*RECORDS TO PROCESS*.
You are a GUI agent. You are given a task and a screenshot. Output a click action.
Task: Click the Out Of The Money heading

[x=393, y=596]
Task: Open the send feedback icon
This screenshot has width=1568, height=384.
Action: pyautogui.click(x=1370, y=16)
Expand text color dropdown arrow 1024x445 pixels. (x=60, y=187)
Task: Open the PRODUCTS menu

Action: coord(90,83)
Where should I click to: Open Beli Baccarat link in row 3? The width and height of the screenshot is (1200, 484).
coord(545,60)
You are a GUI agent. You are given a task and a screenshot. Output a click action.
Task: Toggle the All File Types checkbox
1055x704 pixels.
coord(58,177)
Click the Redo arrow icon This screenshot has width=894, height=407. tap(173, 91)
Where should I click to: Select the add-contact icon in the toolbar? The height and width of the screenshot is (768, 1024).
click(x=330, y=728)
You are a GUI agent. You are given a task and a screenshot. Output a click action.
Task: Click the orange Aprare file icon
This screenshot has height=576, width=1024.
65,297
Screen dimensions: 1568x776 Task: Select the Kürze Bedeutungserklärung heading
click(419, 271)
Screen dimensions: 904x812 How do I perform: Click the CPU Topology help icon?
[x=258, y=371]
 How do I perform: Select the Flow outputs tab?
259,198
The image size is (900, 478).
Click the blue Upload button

*HOW TO COMPLETE THIS TASK*. Nothing but the lines from the one that contains "Where should I click to: Select" to the end of the listing should be given again, each exactly as it appears.

*YOUR SOLUTION*.
Where should I click to: Select the add-contact icon in the toolbar? The height and width of the screenshot is (768, 1024).
click(x=330, y=728)
You are a GUI agent. You are given a task and a screenshot. Output a click action.
Task: Click the orange Aprare file icon
This screenshot has height=576, width=1024.
65,297
Screen dimensions: 1568x776 Task: Select the Kürze Bedeutungserklärung heading
click(419, 271)
Screen dimensions: 904x812 How do I perform: Click the CPU Topology help icon?
[x=258, y=371]
 How do I perform: Select the Flow outputs tab?
259,198
The image size is (900, 478).
Click the blue Upload button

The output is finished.